Physiology of onion bulbs destined for export markets (VN12000)

Key research provider: Tasmanian Institute of Agriculture
Publication date: Tuesday, August 18, 2015

What was it all about?

This project, which ran from 2015 to 2018, investigated the factors underpinning the robustness of onion bulbs, to help maintain the quality advantage of onions being exported to Northern Hemisphere countries, which involves six to eight weeks of transit through the tropics. Robust bulbs are those that have not broken dormancy and that have retained both firmness and skins during shipping under ambient conditions.

The research investigated the role that both pre-harvest growth and development factors and post-harvest mechanical impacts play in maintaining this robustness.

It found that, in general, bulbs that received mechanical impacts during grading and sorting had higher respiration rates, which were linked to greater weight loss and reduced storage life. The extent to which mechanical impacts reduce storage life was further explored by controlling the number, magnitude and position of mechanical impacts to bulbs in laboratory studies. While respiration rate and sprout growth during storage was increased from greater impacts, the study provided new evidence that bulbs were more sensitive to impacts to the base plate than to impacts to the equator or neck.

:: Task to complete ::
Could you reproduce the onion bulb research summary above word for word, in full?

:: Data shown ::
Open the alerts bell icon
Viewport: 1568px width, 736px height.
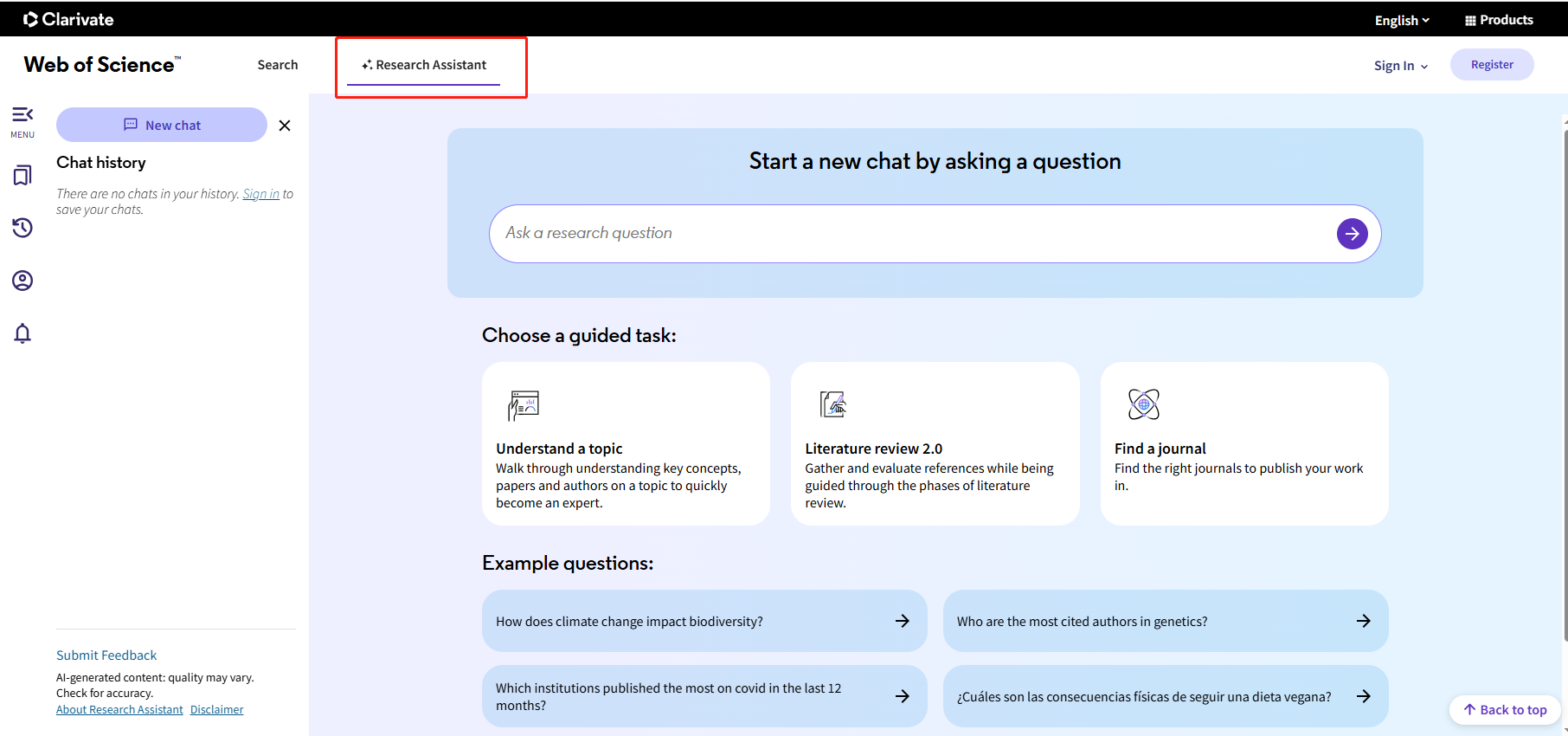(22, 333)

:: Answer to the problem ::
Physiology of onion bulbs destined for export markets (VN12000)

Key research provider: Tasmanian Institute of Agriculture
Publication date: Tuesday, August 18, 2015

What was it all about?

This project, which ran from 2015 to 2018, investigated the factors underpinning the robustness of onion bulbs, to help maintain the quality advantage of onions being exported to Northern Hemisphere countries, which involves six to eight weeks of transit through the tropics. Robust bulbs are those that have not broken dormancy and that have retained both firmness and skins during shipping under ambient conditions.

The research investigated the role that both pre-harvest growth and development factors and post-harvest mechanical impacts play in maintaining this robustness.

It found that, in general, bulbs that received mechanical impacts during grading and sorting had higher respiration rates, which were linked to greater weight loss and reduced storage life. The extent to which mechanical impacts reduce storage life was further explored by controlling the number, magnitude and position of mechanical impacts to bulbs in laboratory studies. While respiration rate and sprout growth during storage was increased from greater impacts, the study provided new evidence that bulbs were more sensitive to impacts to the base plate than to impacts to the equator or neck.